▶ Work instructions: Recast the records starting at the line containing "Task: Open the Copilot chat icon" and ending at the line containing "Action: [x=1138, y=31]" as a JSON list of strings, one string per line, with blank lines omitted.

--- Stored rows ---

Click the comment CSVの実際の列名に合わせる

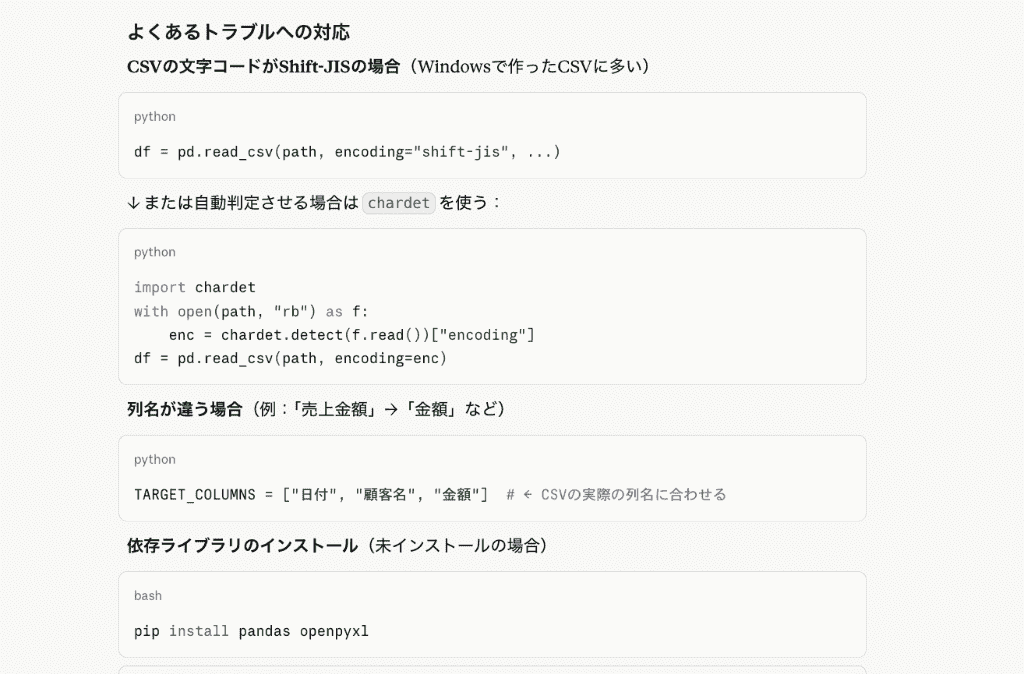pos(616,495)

---
--- Stored rows ---

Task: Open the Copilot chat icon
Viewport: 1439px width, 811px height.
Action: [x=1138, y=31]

---

▶ Answer to this exercise:
[
  "Task: Open the Copilot chat icon",
  "Viewport: 1439px width, 811px height.",
  "Action: [x=1138, y=31]"
]